Hey guys, I'm trying to help with my cousin's computer and I'm stumped...

it's a ~6/7 year old Asus gaming prebuilt PC. (i7-4770K)

 

About two weeks ago his computer would just refuse to boot, even Safe Mode would only work after many attempts. Tried repair installations, tried fresh installation, nothing.

Figured the SSD (a 120GB SanDisk) had run its course so he went out and got a new Crucial MX500 and installed windows on it and everything was great again... for a few days.

 

Then one night he had some Windows Updates to do, so he let it do the updates when he was getting off for the night.

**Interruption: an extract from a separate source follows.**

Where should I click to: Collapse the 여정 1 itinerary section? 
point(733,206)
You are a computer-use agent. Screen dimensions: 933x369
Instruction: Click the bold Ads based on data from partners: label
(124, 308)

It stalled and never recovered, was not able to boot back in.

 

Fresh windows install again.

Worked fine, installed drivers, played some Warzone (thankfully games were installed on a separate HDD that seems unaffected) and then got off for the night.

 

Next day, won't boot into Windows.

Ran Memtest just to be safe (he recently upgraded his RAM about a month ago) and it all passed.

 

Another format and fresh install, all good.

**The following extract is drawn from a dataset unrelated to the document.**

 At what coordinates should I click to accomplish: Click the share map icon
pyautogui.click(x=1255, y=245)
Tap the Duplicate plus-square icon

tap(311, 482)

Next day, again, won't boot, even after having disable Windows Update.

 

 

Anyone have an idea of what the issue could be?

 

I previously was thinking maybe it was the MoBo (old VRMs degrading?), but he's not having stability issues (crashing/freezing) when Windows or Games (CS:GO, CoD:Warzone) are running... the issue only presents on a fresh boot up after being turned off overnight.

 

Could the PSU cause something like this?

I have asked him to check if the SSD and the HDD are on different power cables. My current theory is that his HDD is likely ona  Molex poer connection but his SSD's are on a SATA Power connection and that rail is faulty. Might try a Molex-to-SATA (and hopefully not lose all his data) adapter temporarily to test.

 

Does this theory sound reasonable?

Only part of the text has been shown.